## INSTRUCTION
In the profile of Alex Willoughby, which club did he manage between 1980 and 1982?

Alex Willoughby

Personal information
- Full name: Alexander Willoughby
- Date of birth: 17 September 1944
- Place of birth: Springburn, Scotland
- Date of death: 14 July 2004 (aged 59)
- Position: Forward

Youth career
- Drumchapel Amateur
- 1959–1963: Rangers

Senior career*
- Years: Team / Apps / (Gls)
- 1963–1969: Rangers / 75 / (39)
- 1969–1974: Aberdeen / 104 / (10)
- 1974–1975: Hong Kong Rangers / 49 / (10)

Managerial career
- 1980–1982: KA

= Alex Willoughby =

Scottish footballer

Alex Willoughby (17 September 1944 – 14 July 2004) was a Scottish professional football forward who played for Rangers and Aberdeen.

Data drawn from a collection

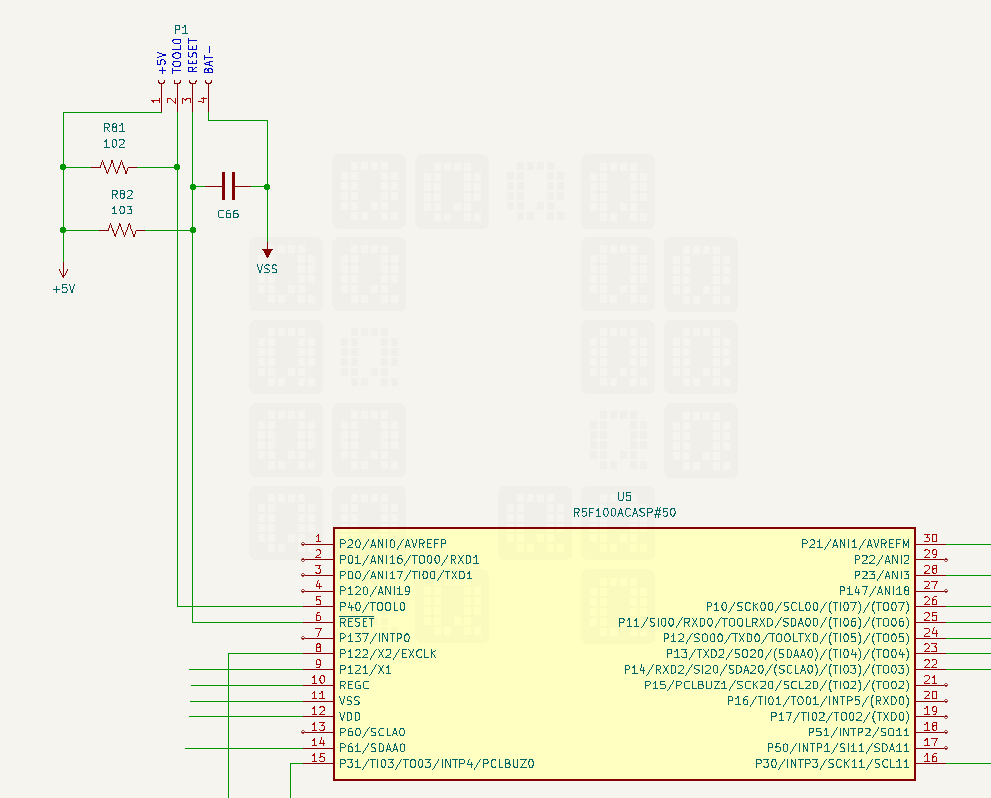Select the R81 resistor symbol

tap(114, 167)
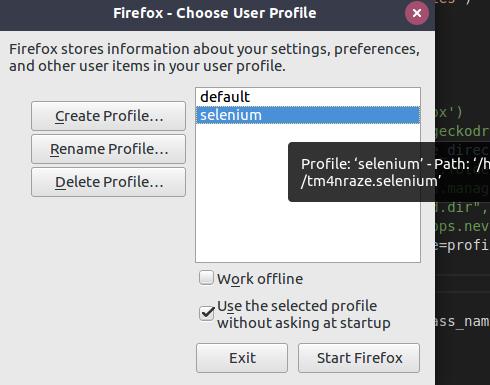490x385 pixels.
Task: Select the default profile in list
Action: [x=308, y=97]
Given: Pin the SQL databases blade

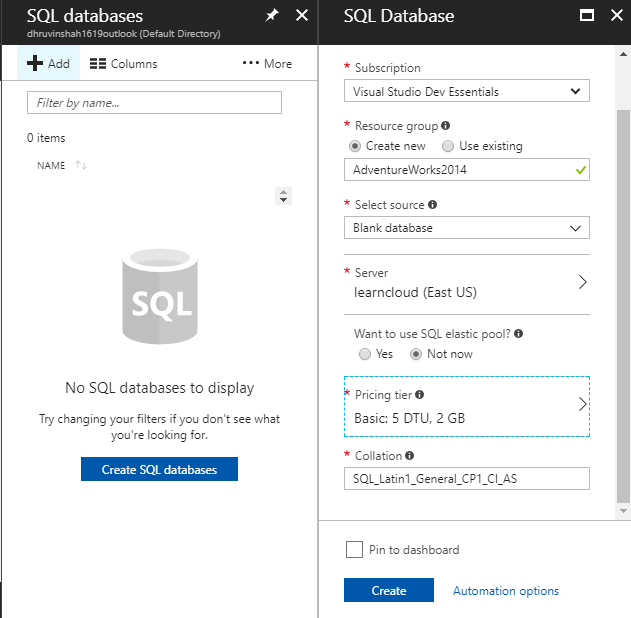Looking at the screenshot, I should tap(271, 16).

## RESPONSE BELOW
KA